-- Start Page extract --

I don't think this is the reasoning at all.

I think trying to conduct transactions in a heavily sanctioned nation that's also fighting a war of aggression against a neighbor, and incurring heavy losses, is causing a headache for the bean counters, and it has finally become more trouble than it's worth, financially.

These enormous multinational behemoths - as an entity - don't give two shits about the people dying in Ukraine, Russian soldiers dying, or the Russian people enduring hardships. They care about profit.

It's no different than the stance on civil rights, or LGBQT+, or any other issue. If you look historically, these companies only bother to "do the right thing" once it has the potential of threatening profits. It may sound cynical, but the historical record is pretty solid.

Always disgusted me how two faced the vocal companies like Disney and Apple were about LGBTQ+ rights in the US yet all too happy to throw the same community under the bus when Russian, Chinese and UAE profits were on the table.

They're only interested in the community as a PR tool, not the actual lives of the people, it's gross.

The parent did not say that was the reason, they said McDonald's leaving has symbolic meaning - which it absolutely does in a huge way.

> These enormous multinational behemoths - as an entity - don't give two shits about the people dying in Ukraine, Russian soldiers dying, or the Russian people enduring hardships. They care about profit.

Of course they do care about the context, very obviously, precisely because it can affect their profits. Which is why so many companies rapidly bandied together and left Russia, even when they legally didn't have to. The stigma of being associated with Russia is brand damaging, which is ultimately profit damaging (and Russia isn't worth enough as a market for most corporate giants to warrant taking that brand hit). That's the clear corporate equation.

Thank you. Far too often people will jump in and cry "all corporations only care about profits!" which is about as interesting a statement as "all programming languages are Turing-equivalent".
All international conglomerates are amoral. Some are more amoral than others.
Any big organization is amoral. This includes countries.
> Of course, some Russians will interpret the move differently

Russian propaganda will say something like: “McDonalds, evil American company, left our people without jobs and betrayed our trust”

most people would believe this

the blame will be shifted from Russian Government to “evil American corporation”

>“McDonalds, evil American company, left our people without jobs and betrayed our trust”

You got me curious and I decided to check. They actually carried out reasons stated by McDnalds and respected the fact that through the whole process company has behaved responsibly towards employees and seeks their future employment as a condition for perspective buyers. I saw no signs of propaganda in the article.

https://lenta.ru/news/2022/05/16/mcdonalds/

Sure, but not everyone is convinced by the propaganda. Some people are just plain mad they don’t have something they used to have. We’ve tried appeasing a mad expansionist dictator in the past, didn’t go so well.

-- End Page extract --

● Task prompt:
In the discussion thread about McDonald's leaving Russia, which two companies are named as vocal about LGBTQ+ rights in the US?

-- Start Dataset content --

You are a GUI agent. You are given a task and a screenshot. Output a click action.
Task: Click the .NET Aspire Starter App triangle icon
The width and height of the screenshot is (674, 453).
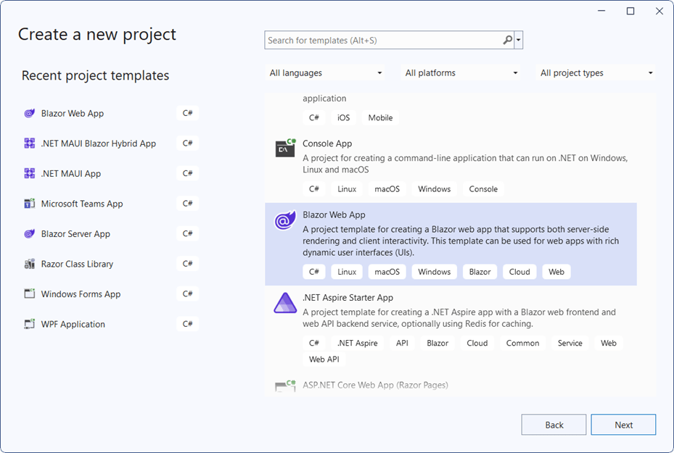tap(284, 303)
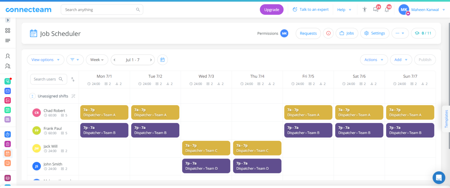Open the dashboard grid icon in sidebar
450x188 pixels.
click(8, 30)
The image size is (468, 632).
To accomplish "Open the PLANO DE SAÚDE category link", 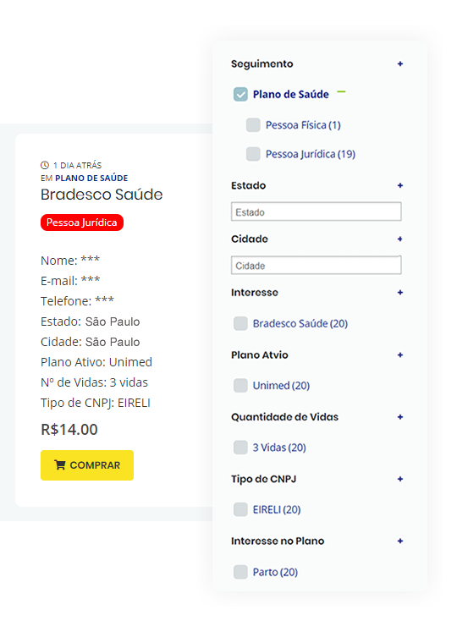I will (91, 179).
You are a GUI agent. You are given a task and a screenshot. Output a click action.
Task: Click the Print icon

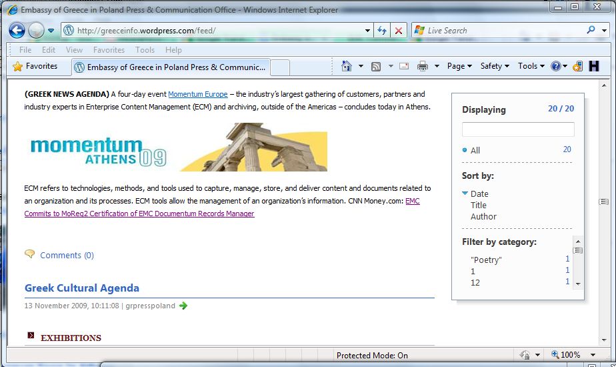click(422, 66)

-- End Dataset content --

● Solved exercise:
Disney and Apple.